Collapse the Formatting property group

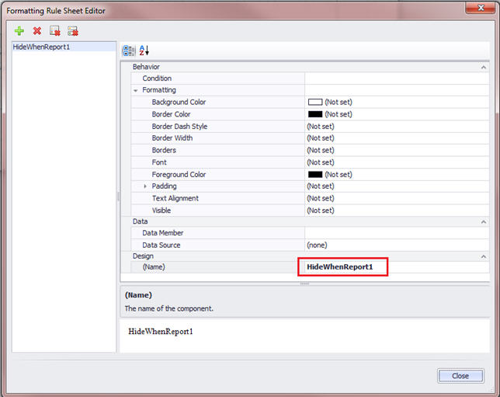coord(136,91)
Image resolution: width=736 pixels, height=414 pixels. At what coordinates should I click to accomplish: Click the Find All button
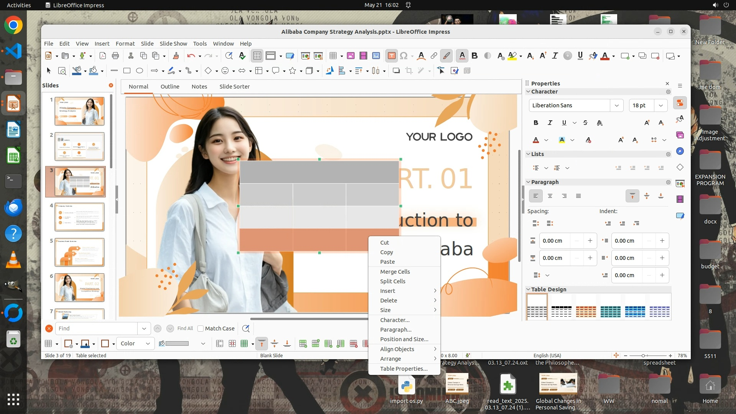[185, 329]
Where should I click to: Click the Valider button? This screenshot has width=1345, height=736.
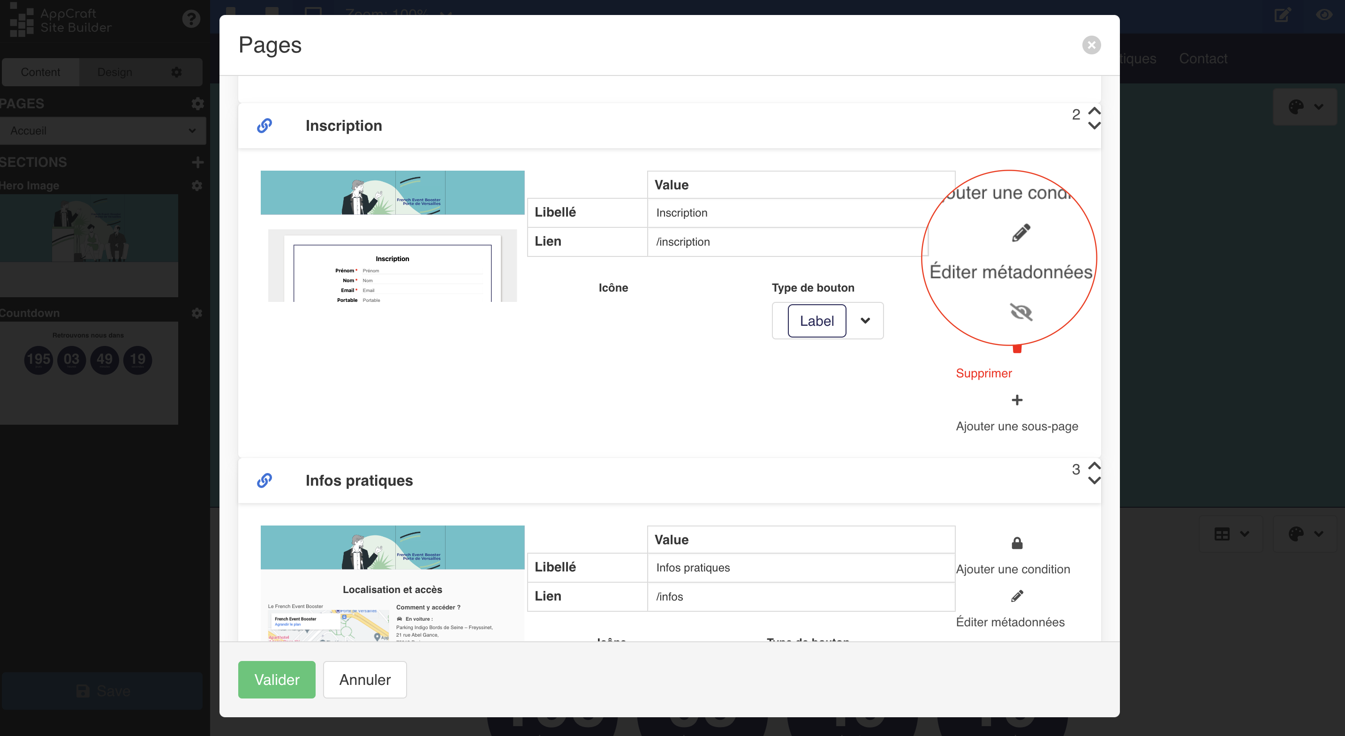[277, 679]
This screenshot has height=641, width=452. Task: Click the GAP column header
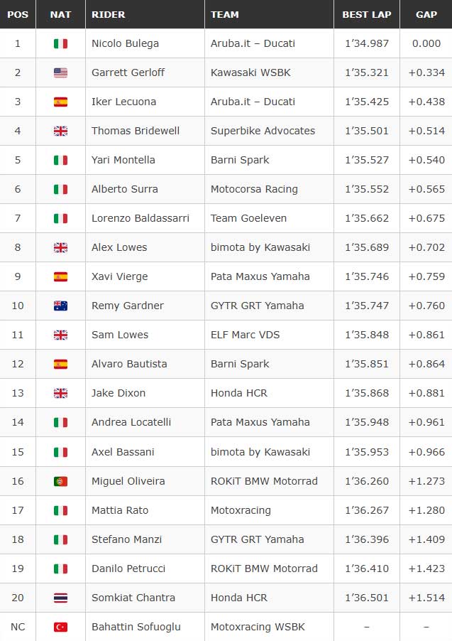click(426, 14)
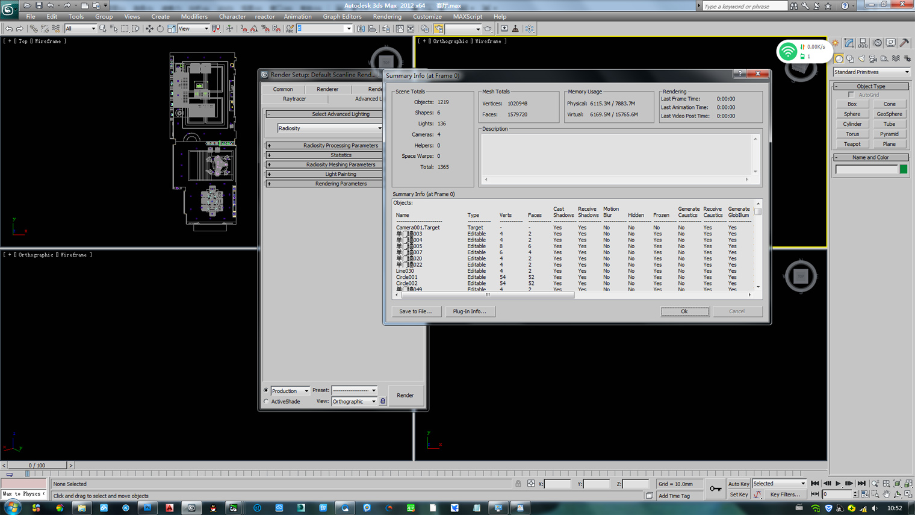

+++

_WRITTEN TASK_
Please convert every line of text in the material above into a JSON list of strings, with one string per line, skipping blank lines and leaving the pictures out.

_TASK RESULT_
[
  "Collapse the Formatting property group",
  "coord(136,91)",
  "Image resolution: width=736 pixels, height=414 pixels. At what coordinates should I click to accomplish: Click the Find All button",
  "[185, 329]",
  "Where should I click to: Click the Valider button? This screenshot has width=1345, height=736.",
  "[277, 679]",
  "This screenshot has height=641, width=452. Task: Click the GAP column header",
  "click(426, 14)"
]